---- Raw records
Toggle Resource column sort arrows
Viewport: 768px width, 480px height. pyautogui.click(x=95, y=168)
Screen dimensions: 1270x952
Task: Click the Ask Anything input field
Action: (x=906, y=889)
--------
**Aim**
Copy every row above that contains the string "sort", matching letter case.

**Result of this exercise**
Toggle Resource column sort arrows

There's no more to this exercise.